----- Document passage
From Casetext: Smarter Legal Research

Jade Prop. Holdings v. First Serv. Bank

Court of Appeals of Arkansas, Division I
Sep 11, 2024
2024 Ark. App. 414 (Ark. Ct. App. 2024)

Opinion

CV-22-125

09-11-2024

JADE PROPERTY HOLDINGS, LLC; JONATHAN J. DUNKLEY; JACQUELYN CASTAING DUNKLEY; AND BELLATORI, LLC APPELLANTS v. FIRST SERVICE BANK APPELLEE

Worlow Law, by: Jacob Worlow, for appellants. The Jiles Firm, P.A., by: Gary D. Jiles and Matthew K. Brown, for appellee.


APPEAL FROM THE WHITE COUNTY CIRCUIT COURT [NO. 73CV-20-384] HONORABLE DANIEL C. BROCK, JUDGE

Worlow Law, by: Jacob Worlow, for appellants.

The Jiles Firm, P.A., by: Gary D. Jiles and Matthew K. Brown, for appellee.

ROBERT J. GLADWIN, JUDGE

This case is about a dispute between borrowers and their lending bank. The appellants borrowed more than $2 million to purchase and repair an apartment complex, much of which was not repaid. The circuit court granted summary judgment for foreclosure in favor of the bank and dismissed the borrowers' counterclaims. The borrowers appealed the circuit court's order.

We affirm the circuit court's order.

I. Factual Background

In 2018, Jacquelyn and Jonathan Dunkley retired from their jobs to become real estate investors. They decided to purchase a sixty-two-unit apartment complex across from Harding University that they estimated would cost more than $870,000 to renovate. The Dunkleys then formed Jade Property Holdings, LLC ("Jade"), to act as the property owner; and Bellatori, LLC ("Bellatori"), to hold their retirement funds. The Dunkleys, Jade, and Bellatori are the appellants.

Throughout 2018, the Dunkleys met with Matt Carter, a loan officer with First Service Bank ("FSB"), to discuss various aspects of the potential investment, including financing. On August 16, Jade executed a contract to purchase the property for $1.1 million. On October 5, the appellants closed on the loan to finance the project. The loan documents consist of the following: (1) a commercial construction loan agreement and business loan agreement (together, the "Loan Agreement"); (2) a commercial promissory note with a principal of $1,128,203 (the "6587 Note"); (3) a commercial promissory note with a principal of $150,000 (the "6617 Note"); (4) a commercial promissory note with a principal of $850,000 (the "6618 Note"); (5) a commercial construction real estate mortgage granting FSB a first mortgage lien on the property; and (6) an unlimited continuing guaranty executed by the Dunkleys and Bellatori guaranteeing all three promissory notes. The 6587 Note was used to provide the purchase money for the property. The 6617 Note and the 6618 Note were used to provide a line of credit for the repairs to the property.

All the promissory notes had maturity dates of October 15, 2019, which was written prominently on the first page of each note. The Loan Agreement stated, "Lender may stop making Advances for Work and performing any other obligations under the Loan Documents." It also stated, "Lender shall not be required to make any Advance until the Draw Request is approved by its representatives." The 6617 and 6618 Notes also contained the following provision: "Advances by Lender under this Note are discretionary and the Lender may, in its sole discretion, refuse to make advances."
----------
----- Raw data
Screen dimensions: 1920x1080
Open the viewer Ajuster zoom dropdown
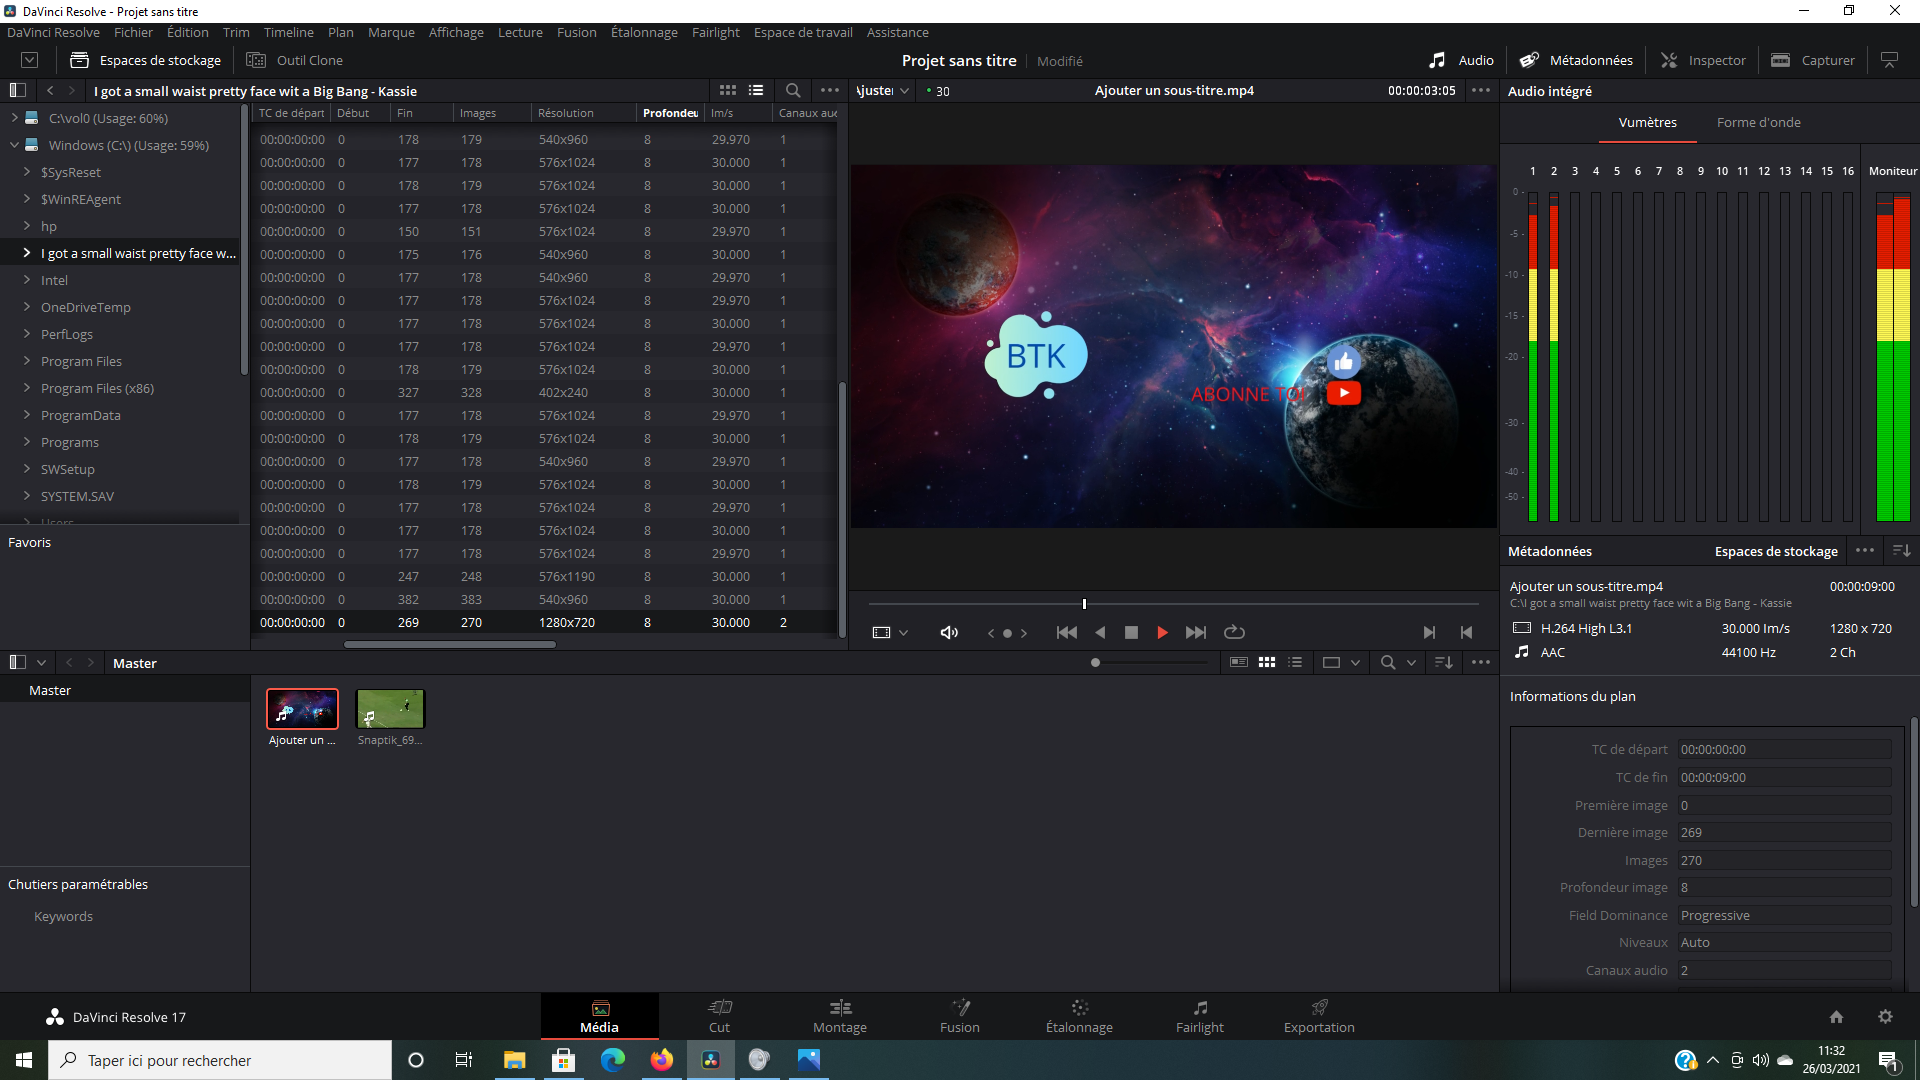pyautogui.click(x=883, y=90)
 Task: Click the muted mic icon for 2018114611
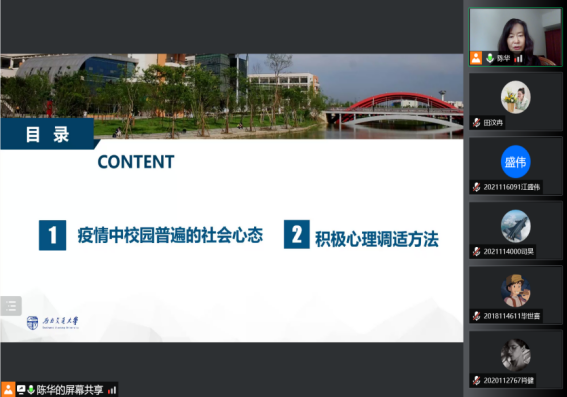(477, 316)
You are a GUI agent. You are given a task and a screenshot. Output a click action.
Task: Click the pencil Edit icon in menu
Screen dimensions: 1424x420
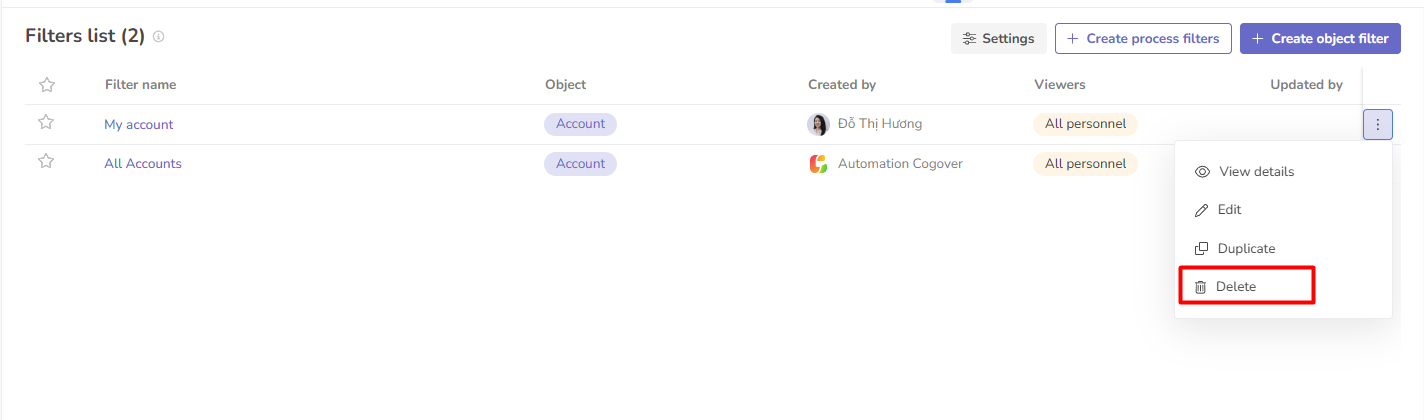tap(1202, 210)
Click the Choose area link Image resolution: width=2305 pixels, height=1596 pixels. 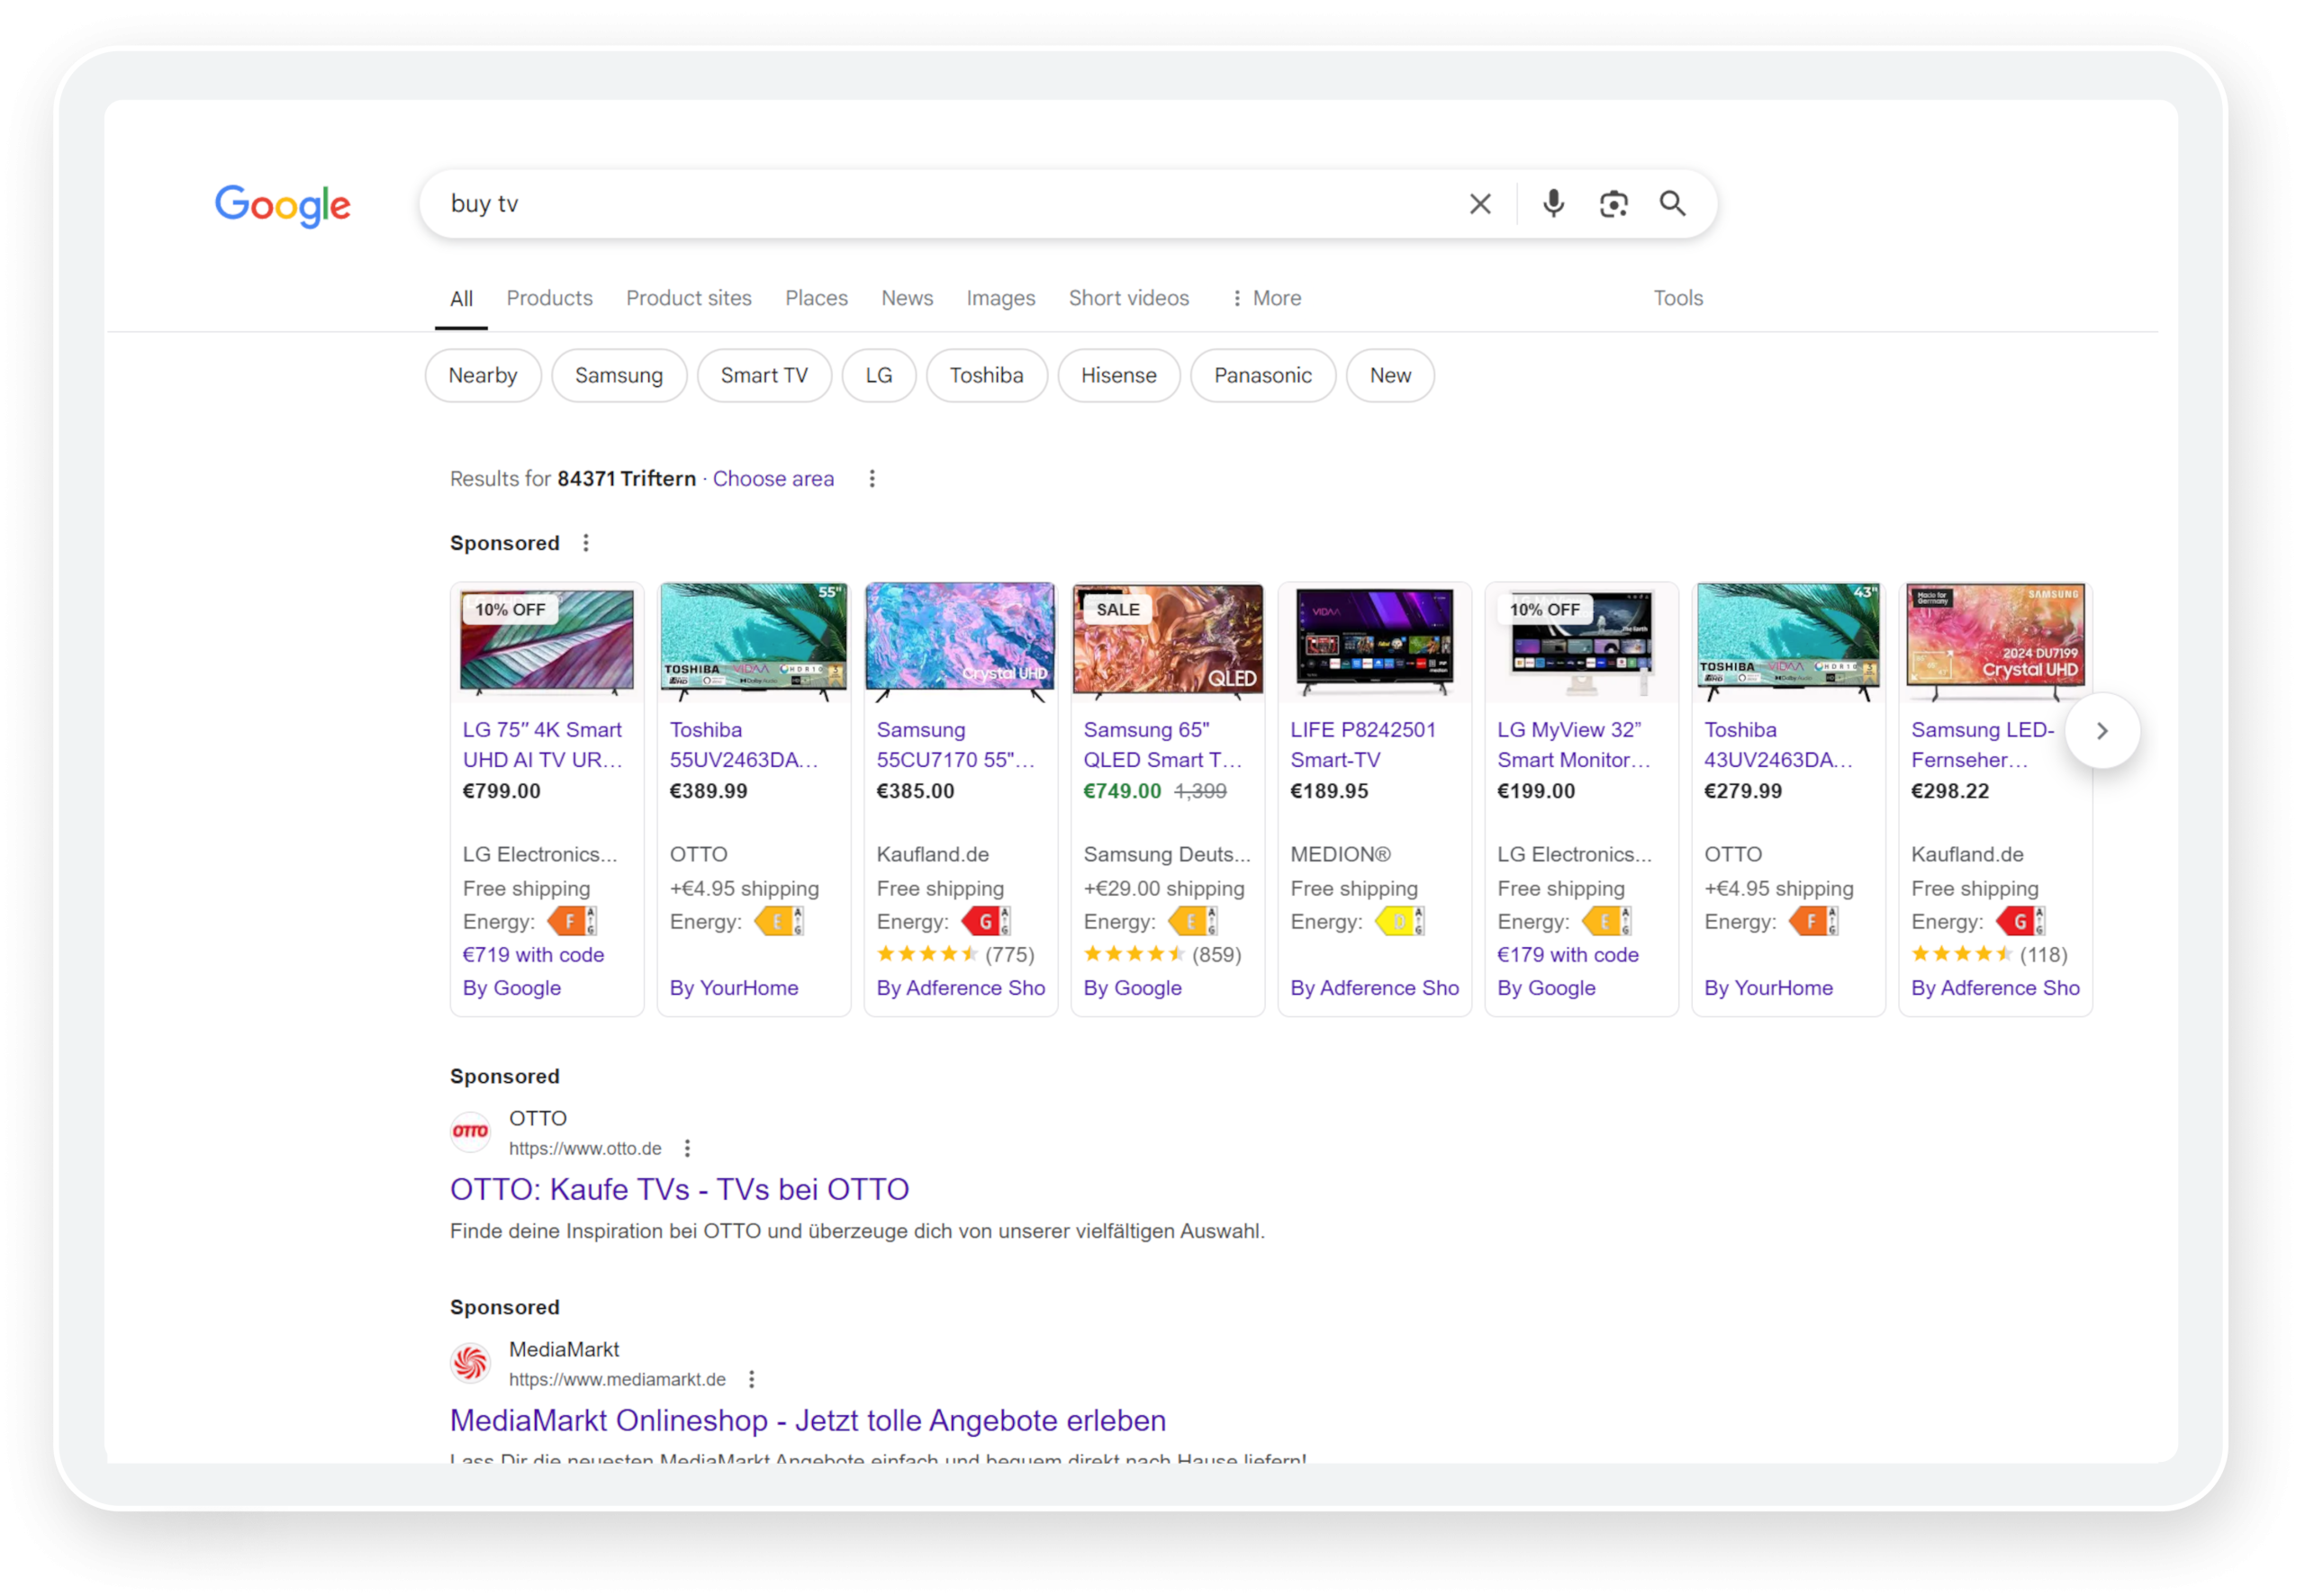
----------
Reproduce word for word the part of the court opinion above, everything from "APPEAL FROM THE" down to "affirm the circuit court's order.".

APPEAL FROM THE WHITE COUNTY CIRCUIT COURT [NO. 73CV-20-384] HONORABLE DANIEL C. BROCK, JUDGE

Worlow Law, by: Jacob Worlow, for appellants.

The Jiles Firm, P.A., by: Gary D. Jiles and Matthew K. Brown, for appellee.

ROBERT J. GLADWIN, JUDGE

This case is about a dispute between borrowers and their lending bank. The appellants borrowed more than $2 million to purchase and repair an apartment complex, much of which was not repaid. The circuit court granted summary judgment for foreclosure in favor of the bank and dismissed the borrowers' counterclaims. The borrowers appealed the circuit court's order.

We affirm the circuit court's order.